‘’Lissy! Kom naar beneden en ruim die bende hier op!’’
Bekijk het maar, dacht ik, jij de bende maken en ik het opruimen? Opnieuw schreeuwde de stem van mijn moeder mijn naam. Ik verdomde het om naar beneden te komen, het had toch geen zin. Altijd en eeuwig die drank. Het maakte niet háár leven, maar míjn leven kapot. En elke avond was het weer raak. Ze was zo depressief en miste mijn vader zo erg die in juni was overleden, maar ondertussen goot mevrouw wel liters drank ik dat kolossale lichaam van haar. Toen ik mijn mond open trok en zei dat het daar ook niet beter van werd, kreeg ik een klap voor mijn kop. Het had toch geen zin om er iets van te zeggen.
Ik hoorde zware voetstappen de trap op komen. Snel sloeg ik de dekens om me heen en sloot mijn ogen. Ik hoopte dat ze erin trapte, dat ze dacht dat ik sliep, maar tegelijkertijd wist ik dondersgoed dat ik het al veel te vaak had geprobeerd. En inderdaad, toen mijn kamerdeur open zwaaide en mijn moeder de dekens van mij af trok schreeuwde ze dat ze er niet meer in trapte.
‘’Eruit! Kom uit je bed, lui verwend nest! Ruim verdomme die troep op beneden! Wat denk je wel niet, dat je hier gratis en voor niks alles in de schoot geworpen krijgt? ERUIT!’’ gilde mijn moeder.
Ik sprong mijn bed uit en rende met een noodgang naar beneden, voordat ze weer losse handjes kreeg en mij zou raken. Wat ik daar zag overtrof al mijn verwachtingen. Overal lagen glasscherven en verscheurde boekjes. Het was een chaos. Mijn hond lag opgerold in zijn mand en keek me bang aan. Gedwee liep ik naar de kast en haalde de stofzuiger eruit. Opeens rukte mijn moeder de slang uit mijn handen en gaf me een harde klap tegen mijn hoofd. Met een knal viel ik op de grond en ik keek verdwaasd om mij heen. Mijn moeder stond dreigend boven me.
‘’Wat denk je wel niet? Schoft!’’
Waar had ze het in hemelsnaam over? Ik had precies gedaan wat van me verlangd werd, was dat ook al niet goed?
Mijn moeder schreeuwde verder:
‘’Snel de trap afrennen en de deur voor mijn neus dichtgooien hè! Ik heb je wel door, je wilt van me af! Je bent gewoon de grootste fout die ik ooit heb gemaakt in mijn leven! Dat ben je, en meer niet!’’
Woedend beende ze naar de trap van de kelder, waar de drank stond. Ik had er genoeg van. Ik was het helemaal zat, dit ging al maanden zo. Met een zeer hoofd rende ik de trap op. Ik moest hier weg, dit kon zo niet langer. Misschien kon ik bij oom Harold terecht, hij zou me wel opvangen. Ik had geen tijd om iets mee te nemen en pakte snel mijn schoenen en jas. Ik rende de deur uit en trok hem met een klap achter me dicht.

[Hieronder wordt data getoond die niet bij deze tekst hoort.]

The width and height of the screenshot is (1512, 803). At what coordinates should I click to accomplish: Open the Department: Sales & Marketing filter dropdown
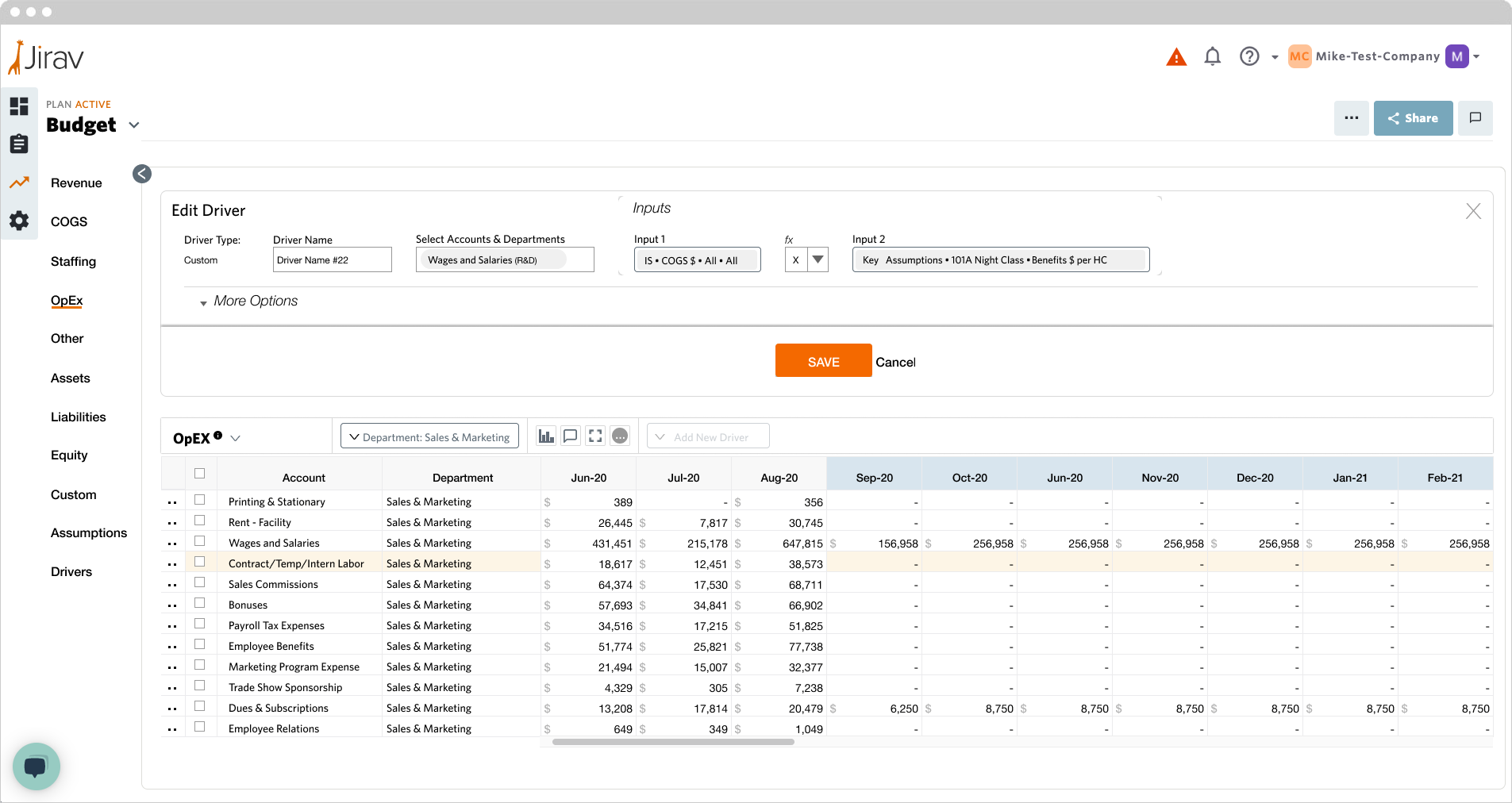[x=429, y=436]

En daar liep ik dus tussen de huizen. Wist ik veel dat oom Harold een maand terug was verhuist, wist ik veel! Wat moesten de nieuwe bewoners wel niet van mij gedacht hebben? Opeens een wildvreemd meisje voor de deur die op haar knieën viel. Ik kon niet terug naar huis. Ik wilde niet terug. Niet weer ruzie krijgen, niet weer! Nergens kon ik terecht, vrienden had ik toch niet. Langzaam liet ik me tegen een muurtje zakken. Ik voelde me zo zwak, ziek. Twee dagen al liep doelloos rond. Ik kon nergens heen. Nergens. En iedereen vierde kerst. Behalve ik. Iedereen had het naar zijn zin, zong liedjes rond de kerstboom, vierde kerst zoals ik het nooit gekend had.
Het was 24 december, kerstavond. Iedereen vierde het. Behalve ik.
Ik wil tips
Heb hem geschreven n.a.v. het thema topic, maar ik vind hem zo slap, dus kritiek is meer dan welkom!